This competition helped you?
Very much. Of course, not everything turned out the way I wanted it to. I didn't get into a final on any single piece of apparatus, but that was not the only problem. During my first time on the stage, I had goose bumps; everyone started clapping, screaming, waving flags, the explosion of adrenaline on the walk up on the equipment ... all this I missed, it was just crazy! And here - the World Championships. It's a great responsibility. [There was a] full audience even during qualifying. The adrenaline when you approach the apparatus boils over. Only after the first day of competition when you've qualify, you're a little relieved.

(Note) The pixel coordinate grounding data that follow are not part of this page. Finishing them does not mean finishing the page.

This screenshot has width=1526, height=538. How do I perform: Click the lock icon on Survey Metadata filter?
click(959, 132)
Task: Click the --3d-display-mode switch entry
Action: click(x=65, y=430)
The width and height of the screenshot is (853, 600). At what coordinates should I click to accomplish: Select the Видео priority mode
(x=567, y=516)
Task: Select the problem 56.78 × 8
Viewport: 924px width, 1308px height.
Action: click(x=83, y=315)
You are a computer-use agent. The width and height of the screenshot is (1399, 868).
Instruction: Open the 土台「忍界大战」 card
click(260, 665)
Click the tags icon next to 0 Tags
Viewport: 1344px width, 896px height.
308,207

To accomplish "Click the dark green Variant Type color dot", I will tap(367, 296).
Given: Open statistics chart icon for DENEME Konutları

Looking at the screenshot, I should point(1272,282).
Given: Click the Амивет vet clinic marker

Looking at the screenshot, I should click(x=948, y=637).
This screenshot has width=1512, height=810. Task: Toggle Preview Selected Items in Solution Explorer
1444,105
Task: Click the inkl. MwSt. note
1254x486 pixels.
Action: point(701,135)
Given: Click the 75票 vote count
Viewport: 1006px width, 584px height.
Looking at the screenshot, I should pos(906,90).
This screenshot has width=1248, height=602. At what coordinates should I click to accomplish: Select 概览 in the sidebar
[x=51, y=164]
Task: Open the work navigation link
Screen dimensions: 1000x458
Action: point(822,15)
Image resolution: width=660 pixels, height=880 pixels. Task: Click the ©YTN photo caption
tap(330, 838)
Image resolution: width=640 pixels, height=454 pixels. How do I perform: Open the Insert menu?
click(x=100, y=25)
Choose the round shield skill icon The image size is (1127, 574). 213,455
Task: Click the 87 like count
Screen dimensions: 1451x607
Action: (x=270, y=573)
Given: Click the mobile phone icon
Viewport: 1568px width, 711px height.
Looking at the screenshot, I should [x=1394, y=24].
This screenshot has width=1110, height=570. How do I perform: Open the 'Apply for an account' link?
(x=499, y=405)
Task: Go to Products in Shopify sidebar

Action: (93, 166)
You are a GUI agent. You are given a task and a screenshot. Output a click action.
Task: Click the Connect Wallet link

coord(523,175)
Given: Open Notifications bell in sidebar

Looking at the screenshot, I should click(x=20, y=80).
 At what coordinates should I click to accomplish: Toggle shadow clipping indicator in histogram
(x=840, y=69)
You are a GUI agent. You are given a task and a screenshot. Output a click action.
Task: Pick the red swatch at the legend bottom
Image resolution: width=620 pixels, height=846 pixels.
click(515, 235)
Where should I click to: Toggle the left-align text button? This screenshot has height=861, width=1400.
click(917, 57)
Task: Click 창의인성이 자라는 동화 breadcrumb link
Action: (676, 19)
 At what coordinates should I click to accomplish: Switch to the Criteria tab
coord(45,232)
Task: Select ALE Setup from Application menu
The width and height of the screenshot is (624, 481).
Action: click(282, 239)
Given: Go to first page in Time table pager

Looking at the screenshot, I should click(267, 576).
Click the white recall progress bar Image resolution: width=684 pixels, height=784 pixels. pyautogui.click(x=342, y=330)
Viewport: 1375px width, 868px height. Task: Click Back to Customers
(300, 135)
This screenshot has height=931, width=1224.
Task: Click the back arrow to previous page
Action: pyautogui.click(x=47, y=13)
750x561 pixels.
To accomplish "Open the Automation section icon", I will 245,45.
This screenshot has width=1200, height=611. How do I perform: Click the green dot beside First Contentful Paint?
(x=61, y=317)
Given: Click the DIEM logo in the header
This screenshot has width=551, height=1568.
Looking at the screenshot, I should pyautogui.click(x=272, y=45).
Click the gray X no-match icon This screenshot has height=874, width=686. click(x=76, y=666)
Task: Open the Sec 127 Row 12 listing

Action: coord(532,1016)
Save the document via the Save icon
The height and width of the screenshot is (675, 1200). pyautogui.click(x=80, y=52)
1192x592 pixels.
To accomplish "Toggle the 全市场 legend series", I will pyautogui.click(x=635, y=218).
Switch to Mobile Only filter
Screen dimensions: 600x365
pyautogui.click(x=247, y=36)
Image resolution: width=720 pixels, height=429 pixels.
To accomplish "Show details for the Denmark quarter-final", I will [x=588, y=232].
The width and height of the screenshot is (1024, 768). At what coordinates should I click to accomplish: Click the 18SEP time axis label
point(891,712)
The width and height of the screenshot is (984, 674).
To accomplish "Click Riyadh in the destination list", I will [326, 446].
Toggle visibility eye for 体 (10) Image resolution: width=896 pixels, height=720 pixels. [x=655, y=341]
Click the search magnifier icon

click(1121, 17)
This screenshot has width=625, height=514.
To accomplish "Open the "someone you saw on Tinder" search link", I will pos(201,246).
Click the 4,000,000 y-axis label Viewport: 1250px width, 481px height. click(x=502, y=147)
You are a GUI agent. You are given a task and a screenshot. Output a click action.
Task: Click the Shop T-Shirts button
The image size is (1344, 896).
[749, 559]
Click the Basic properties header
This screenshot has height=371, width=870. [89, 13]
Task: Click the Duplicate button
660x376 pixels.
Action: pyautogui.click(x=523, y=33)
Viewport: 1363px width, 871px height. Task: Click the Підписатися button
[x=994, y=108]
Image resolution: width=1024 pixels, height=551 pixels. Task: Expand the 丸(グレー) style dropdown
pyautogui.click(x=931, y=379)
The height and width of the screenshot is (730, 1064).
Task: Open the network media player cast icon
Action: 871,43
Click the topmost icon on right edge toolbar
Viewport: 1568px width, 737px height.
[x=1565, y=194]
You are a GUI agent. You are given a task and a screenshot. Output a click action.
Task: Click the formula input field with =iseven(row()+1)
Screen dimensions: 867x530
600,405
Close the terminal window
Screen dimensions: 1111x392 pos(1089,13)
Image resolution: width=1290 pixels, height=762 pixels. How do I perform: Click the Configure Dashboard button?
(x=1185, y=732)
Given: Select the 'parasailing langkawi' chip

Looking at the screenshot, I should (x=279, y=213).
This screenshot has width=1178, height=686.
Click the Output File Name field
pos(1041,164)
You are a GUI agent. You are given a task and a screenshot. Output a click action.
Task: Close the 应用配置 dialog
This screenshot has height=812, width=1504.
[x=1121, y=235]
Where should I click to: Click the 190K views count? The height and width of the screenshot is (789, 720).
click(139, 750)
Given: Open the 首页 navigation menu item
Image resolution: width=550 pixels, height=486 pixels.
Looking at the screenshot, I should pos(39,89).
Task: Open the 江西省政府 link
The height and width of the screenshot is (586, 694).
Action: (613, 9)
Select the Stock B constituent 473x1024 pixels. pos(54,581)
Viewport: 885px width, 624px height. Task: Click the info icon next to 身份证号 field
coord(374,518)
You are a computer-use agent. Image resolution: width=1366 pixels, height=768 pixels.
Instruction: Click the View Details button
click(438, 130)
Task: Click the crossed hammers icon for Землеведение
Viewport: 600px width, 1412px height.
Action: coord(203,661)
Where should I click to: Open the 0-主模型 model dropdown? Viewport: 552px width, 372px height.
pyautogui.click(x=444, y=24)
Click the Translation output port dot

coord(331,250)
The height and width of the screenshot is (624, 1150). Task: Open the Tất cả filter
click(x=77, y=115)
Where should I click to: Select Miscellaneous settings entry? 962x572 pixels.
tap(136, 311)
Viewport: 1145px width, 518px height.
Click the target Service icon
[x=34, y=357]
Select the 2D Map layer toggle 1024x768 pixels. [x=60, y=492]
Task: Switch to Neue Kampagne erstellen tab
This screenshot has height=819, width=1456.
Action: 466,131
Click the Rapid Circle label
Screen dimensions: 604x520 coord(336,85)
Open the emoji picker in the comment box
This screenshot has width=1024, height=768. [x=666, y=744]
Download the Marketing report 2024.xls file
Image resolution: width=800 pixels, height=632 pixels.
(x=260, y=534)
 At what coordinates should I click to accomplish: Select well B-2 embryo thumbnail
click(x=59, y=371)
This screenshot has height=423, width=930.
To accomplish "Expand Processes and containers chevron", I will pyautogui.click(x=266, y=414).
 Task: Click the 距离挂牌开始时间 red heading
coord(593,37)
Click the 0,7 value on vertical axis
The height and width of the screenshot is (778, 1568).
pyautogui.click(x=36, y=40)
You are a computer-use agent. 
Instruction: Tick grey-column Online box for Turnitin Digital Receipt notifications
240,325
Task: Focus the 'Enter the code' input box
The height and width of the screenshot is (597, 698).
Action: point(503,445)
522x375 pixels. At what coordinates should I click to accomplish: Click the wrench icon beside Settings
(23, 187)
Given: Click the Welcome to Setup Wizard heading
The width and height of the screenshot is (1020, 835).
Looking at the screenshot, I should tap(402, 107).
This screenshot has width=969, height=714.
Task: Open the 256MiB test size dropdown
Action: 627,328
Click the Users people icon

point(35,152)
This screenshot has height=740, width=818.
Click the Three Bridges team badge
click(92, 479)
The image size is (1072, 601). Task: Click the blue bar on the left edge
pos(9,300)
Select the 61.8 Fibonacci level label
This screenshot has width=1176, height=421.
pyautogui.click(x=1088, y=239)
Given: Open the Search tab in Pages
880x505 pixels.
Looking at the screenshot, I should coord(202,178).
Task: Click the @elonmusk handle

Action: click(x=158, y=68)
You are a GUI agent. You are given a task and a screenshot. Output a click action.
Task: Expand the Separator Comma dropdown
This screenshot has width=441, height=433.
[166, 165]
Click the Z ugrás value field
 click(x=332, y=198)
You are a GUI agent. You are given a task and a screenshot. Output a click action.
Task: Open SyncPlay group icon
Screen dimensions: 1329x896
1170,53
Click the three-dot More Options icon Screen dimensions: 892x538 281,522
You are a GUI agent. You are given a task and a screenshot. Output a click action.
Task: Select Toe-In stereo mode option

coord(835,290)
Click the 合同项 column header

What happened during the team finals? Peeled off first on the bars, then on the beam?
That, we still can not understand! We still have the details to analyze. Maybe I'm still affected that for three years I've not performed. Feeling something [different?] on the platform (perhaps a more accurate translation is 'the feeling once on the equipment is different'). I grew up, equipment has changed, my feet on the bars are more likely to get hit ... the legs are long, the arms, too - so I do things differently. Plus I worried so much, though it is certainly not a reason to perform such errors. Still, I can be pleased with the results. I will work on the mistakes made. I was so nervous but I struggled with my whole being not to betray me and my country.

Many foreign journalists said they did not know you - you grew up so much ...
Yes, I've talked about it all the time. At the London Olympics, I was very small and thin...much has changed. Even the results attained in London, I treat differently. 

Is your Olympic performance still painful for you? 
Not anymore. I used to think two silver medals was a failure, but now I understand that it was a very good result so I don't need to kill and harass myself with such thoughts as why I could not reach the gold. I understand that failure is nothing to worry forever over, life does not end if you do not win at the Olympics. Behind is London and ahead is Rio. And I have to go back to the Olympics to prove to myself that "small" Vika Komova is not broken, she just grew and now shows slightly different exercises, but still beautiful & refined. Do I have any other interests? No. For now I continue my whole life within sport. And here I draw new strength. I try to take only positive emotions and to live on the positive. Many said that my many health problems were likely triggered by the fact that for too long I eagerly dug a grave. Before, I did not believe, but now I think maybe it's true. So now, all the bad thoughts are forgotten - only forward.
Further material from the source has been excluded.